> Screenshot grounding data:
┄┄┄┄┄┄

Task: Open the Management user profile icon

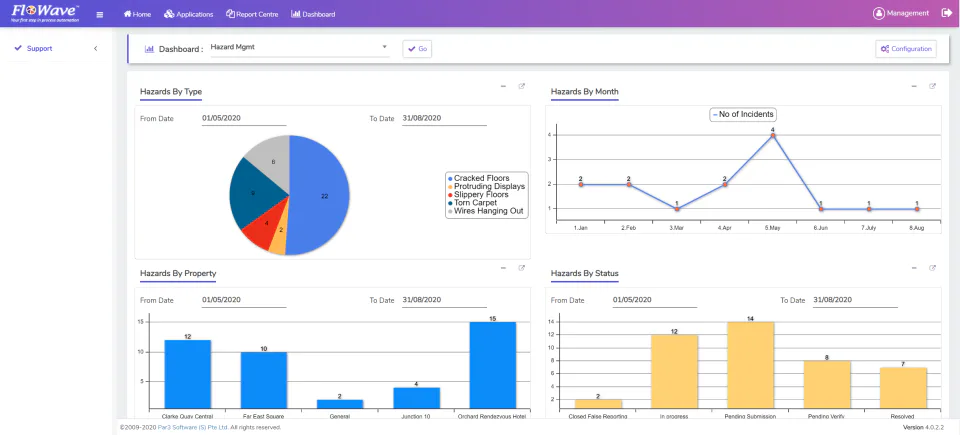Action: (879, 13)
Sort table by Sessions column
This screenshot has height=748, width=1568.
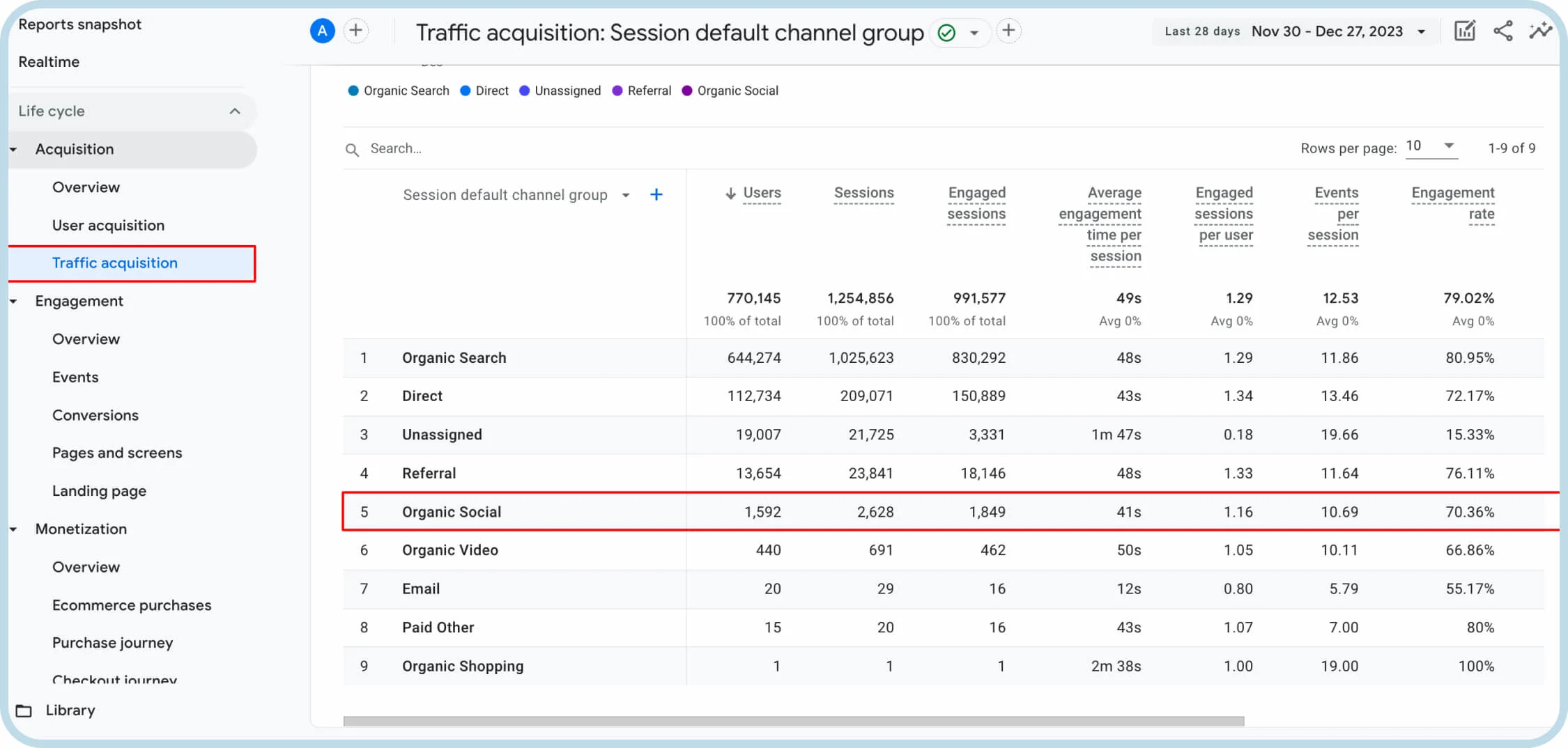[863, 193]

┄┄┄┄┄┄

> WHAT NEEDS TO BE DONE: Would you set down the entries exactly as given, minus their pictures?

> SOLUTION TO THIS TASK:
Task: Open the Management user profile icon

Action: (879, 13)
Sort table by Sessions column
This screenshot has height=748, width=1568.
[863, 193]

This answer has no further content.